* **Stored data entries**
● ● ● ● ●

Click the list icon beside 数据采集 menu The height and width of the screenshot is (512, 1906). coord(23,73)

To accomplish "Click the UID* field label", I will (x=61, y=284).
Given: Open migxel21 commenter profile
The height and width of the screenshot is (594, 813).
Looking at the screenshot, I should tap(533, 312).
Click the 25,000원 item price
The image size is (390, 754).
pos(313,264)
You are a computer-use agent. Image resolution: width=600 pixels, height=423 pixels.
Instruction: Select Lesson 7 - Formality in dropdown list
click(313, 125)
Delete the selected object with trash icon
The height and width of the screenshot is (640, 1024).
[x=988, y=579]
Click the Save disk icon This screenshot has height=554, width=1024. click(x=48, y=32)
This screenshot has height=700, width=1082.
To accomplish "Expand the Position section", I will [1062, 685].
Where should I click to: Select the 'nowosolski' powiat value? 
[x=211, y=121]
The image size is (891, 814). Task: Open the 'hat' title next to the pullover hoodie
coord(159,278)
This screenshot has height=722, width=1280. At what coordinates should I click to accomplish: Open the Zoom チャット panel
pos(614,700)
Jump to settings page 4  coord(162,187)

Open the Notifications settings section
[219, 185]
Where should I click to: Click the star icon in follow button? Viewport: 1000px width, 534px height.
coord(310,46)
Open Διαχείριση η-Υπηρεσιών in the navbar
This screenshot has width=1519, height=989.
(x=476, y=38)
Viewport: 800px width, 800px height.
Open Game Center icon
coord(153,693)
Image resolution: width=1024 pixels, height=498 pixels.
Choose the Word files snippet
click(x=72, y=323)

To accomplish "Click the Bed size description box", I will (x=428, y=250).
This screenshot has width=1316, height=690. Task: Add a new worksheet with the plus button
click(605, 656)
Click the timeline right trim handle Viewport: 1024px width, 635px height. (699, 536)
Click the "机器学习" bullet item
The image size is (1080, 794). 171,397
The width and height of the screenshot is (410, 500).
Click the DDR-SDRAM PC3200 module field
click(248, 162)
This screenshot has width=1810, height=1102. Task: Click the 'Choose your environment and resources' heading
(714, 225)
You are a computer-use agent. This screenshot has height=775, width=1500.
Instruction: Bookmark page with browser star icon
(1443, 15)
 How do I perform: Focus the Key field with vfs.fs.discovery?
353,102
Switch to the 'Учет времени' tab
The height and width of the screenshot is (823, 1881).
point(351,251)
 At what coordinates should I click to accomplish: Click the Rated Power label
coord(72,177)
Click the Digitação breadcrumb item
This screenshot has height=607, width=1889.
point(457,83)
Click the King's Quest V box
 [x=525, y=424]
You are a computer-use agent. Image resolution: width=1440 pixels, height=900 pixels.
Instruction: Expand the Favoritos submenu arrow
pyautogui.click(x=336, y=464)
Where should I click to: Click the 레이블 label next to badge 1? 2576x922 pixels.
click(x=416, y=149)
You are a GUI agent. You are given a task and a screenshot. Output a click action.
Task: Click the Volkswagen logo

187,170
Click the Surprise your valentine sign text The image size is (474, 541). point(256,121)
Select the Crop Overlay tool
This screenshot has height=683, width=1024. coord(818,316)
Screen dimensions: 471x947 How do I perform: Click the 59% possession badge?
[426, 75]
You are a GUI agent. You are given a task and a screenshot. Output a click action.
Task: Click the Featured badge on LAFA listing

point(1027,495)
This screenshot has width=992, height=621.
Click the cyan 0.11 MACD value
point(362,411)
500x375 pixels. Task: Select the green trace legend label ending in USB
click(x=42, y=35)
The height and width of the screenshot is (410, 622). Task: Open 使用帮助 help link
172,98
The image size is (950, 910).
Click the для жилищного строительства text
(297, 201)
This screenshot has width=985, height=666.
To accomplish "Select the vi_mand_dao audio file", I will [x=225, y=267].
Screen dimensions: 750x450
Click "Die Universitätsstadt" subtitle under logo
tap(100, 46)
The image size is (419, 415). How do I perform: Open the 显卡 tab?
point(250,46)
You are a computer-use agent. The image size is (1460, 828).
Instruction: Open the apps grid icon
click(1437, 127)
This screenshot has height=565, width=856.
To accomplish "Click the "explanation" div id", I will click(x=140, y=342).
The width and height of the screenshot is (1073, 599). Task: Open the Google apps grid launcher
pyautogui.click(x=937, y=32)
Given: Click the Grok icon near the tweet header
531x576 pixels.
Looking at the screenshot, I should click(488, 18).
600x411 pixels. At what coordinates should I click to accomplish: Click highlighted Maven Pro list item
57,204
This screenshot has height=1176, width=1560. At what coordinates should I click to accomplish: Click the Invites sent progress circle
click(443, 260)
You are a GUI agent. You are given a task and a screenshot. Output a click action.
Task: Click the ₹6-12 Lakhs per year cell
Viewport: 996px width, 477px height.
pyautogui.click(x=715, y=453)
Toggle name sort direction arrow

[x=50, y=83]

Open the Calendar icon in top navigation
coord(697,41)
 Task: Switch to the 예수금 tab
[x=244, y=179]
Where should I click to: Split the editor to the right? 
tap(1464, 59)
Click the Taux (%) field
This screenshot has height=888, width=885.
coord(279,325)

● ● ● ● ●

* **Task to complete**
Return each line above exactly.

* **Solution to the problem**
Click the list icon beside 数据采集 menu The height and width of the screenshot is (512, 1906). coord(23,73)

To accomplish "Click the UID* field label", I will (x=61, y=284).
Given: Open migxel21 commenter profile
The height and width of the screenshot is (594, 813).
Looking at the screenshot, I should tap(533, 312).
Click the 25,000원 item price
The image size is (390, 754).
pos(313,264)
You are a computer-use agent. Image resolution: width=600 pixels, height=423 pixels.
Instruction: Select Lesson 7 - Formality in dropdown list
click(313, 125)
Delete the selected object with trash icon
The height and width of the screenshot is (640, 1024).
[x=988, y=579]
Click the Save disk icon This screenshot has height=554, width=1024. click(x=48, y=32)
This screenshot has height=700, width=1082.
To accomplish "Expand the Position section", I will [1062, 685].
Where should I click to: Select the 'nowosolski' powiat value? 
[x=211, y=121]
The image size is (891, 814). Task: Open the 'hat' title next to the pullover hoodie
coord(159,278)
This screenshot has height=722, width=1280. At what coordinates should I click to accomplish: Open the Zoom チャット panel
pos(614,700)
Jump to settings page 4  coord(162,187)

Open the Notifications settings section
[219, 185]
Where should I click to: Click the star icon in follow button? Viewport: 1000px width, 534px height.
coord(310,46)
Open Διαχείριση η-Υπηρεσιών in the navbar
This screenshot has width=1519, height=989.
(x=476, y=38)
Viewport: 800px width, 800px height.
Open Game Center icon
coord(153,693)
Image resolution: width=1024 pixels, height=498 pixels.
Choose the Word files snippet
click(x=72, y=323)

To accomplish "Click the Bed size description box", I will (x=428, y=250).
This screenshot has width=1316, height=690. Task: Add a new worksheet with the plus button
click(605, 656)
Click the timeline right trim handle Viewport: 1024px width, 635px height. (699, 536)
Click the "机器学习" bullet item
The image size is (1080, 794). 171,397
The width and height of the screenshot is (410, 500).
Click the DDR-SDRAM PC3200 module field
click(248, 162)
This screenshot has width=1810, height=1102. Task: Click the 'Choose your environment and resources' heading
(714, 225)
You are a computer-use agent. This screenshot has height=775, width=1500.
Instruction: Bookmark page with browser star icon
(1443, 15)
 How do I perform: Focus the Key field with vfs.fs.discovery?
353,102
Switch to the 'Учет времени' tab
The height and width of the screenshot is (823, 1881).
point(351,251)
 At what coordinates should I click to accomplish: Click the Rated Power label
coord(72,177)
Click the Digitação breadcrumb item
This screenshot has height=607, width=1889.
point(457,83)
Click the King's Quest V box
 [x=525, y=424]
You are a computer-use agent. Image resolution: width=1440 pixels, height=900 pixels.
Instruction: Expand the Favoritos submenu arrow
pyautogui.click(x=336, y=464)
Where should I click to: Click the 레이블 label next to badge 1? 2576x922 pixels.
click(x=416, y=149)
You are a GUI agent. You are given a task and a screenshot. Output a click action.
Task: Click the Volkswagen logo

187,170
Click the Surprise your valentine sign text The image size is (474, 541). point(256,121)
Select the Crop Overlay tool
This screenshot has height=683, width=1024. coord(818,316)
Screen dimensions: 471x947 How do I perform: Click the 59% possession badge?
[426, 75]
You are a GUI agent. You are given a task and a screenshot. Output a click action.
Task: Click the Featured badge on LAFA listing

point(1027,495)
This screenshot has width=992, height=621.
Click the cyan 0.11 MACD value
point(362,411)
500x375 pixels. Task: Select the green trace legend label ending in USB
click(x=42, y=35)
The height and width of the screenshot is (410, 622). Task: Open 使用帮助 help link
172,98
The image size is (950, 910).
Click the для жилищного строительства text
(297, 201)
This screenshot has width=985, height=666.
To accomplish "Select the vi_mand_dao audio file", I will [x=225, y=267].
Screen dimensions: 750x450
Click "Die Universitätsstadt" subtitle under logo
tap(100, 46)
The image size is (419, 415). How do I perform: Open the 显卡 tab?
point(250,46)
You are a computer-use agent. The image size is (1460, 828).
Instruction: Open the apps grid icon
click(1437, 127)
This screenshot has height=565, width=856.
To accomplish "Click the "explanation" div id", I will click(x=140, y=342).
The width and height of the screenshot is (1073, 599). Task: Open the Google apps grid launcher
pyautogui.click(x=937, y=32)
Given: Click the Grok icon near the tweet header
531x576 pixels.
Looking at the screenshot, I should click(488, 18).
600x411 pixels. At what coordinates should I click to accomplish: Click highlighted Maven Pro list item
57,204
This screenshot has height=1176, width=1560. At what coordinates should I click to accomplish: Click the Invites sent progress circle
click(443, 260)
You are a GUI agent. You are given a task and a screenshot. Output a click action.
Task: Click the ₹6-12 Lakhs per year cell
Viewport: 996px width, 477px height.
pyautogui.click(x=715, y=453)
Toggle name sort direction arrow

[x=50, y=83]

Open the Calendar icon in top navigation
coord(697,41)
 Task: Switch to the 예수금 tab
[x=244, y=179]
Where should I click to: Split the editor to the right? 
tap(1464, 59)
Click the Taux (%) field
This screenshot has height=888, width=885.
coord(279,325)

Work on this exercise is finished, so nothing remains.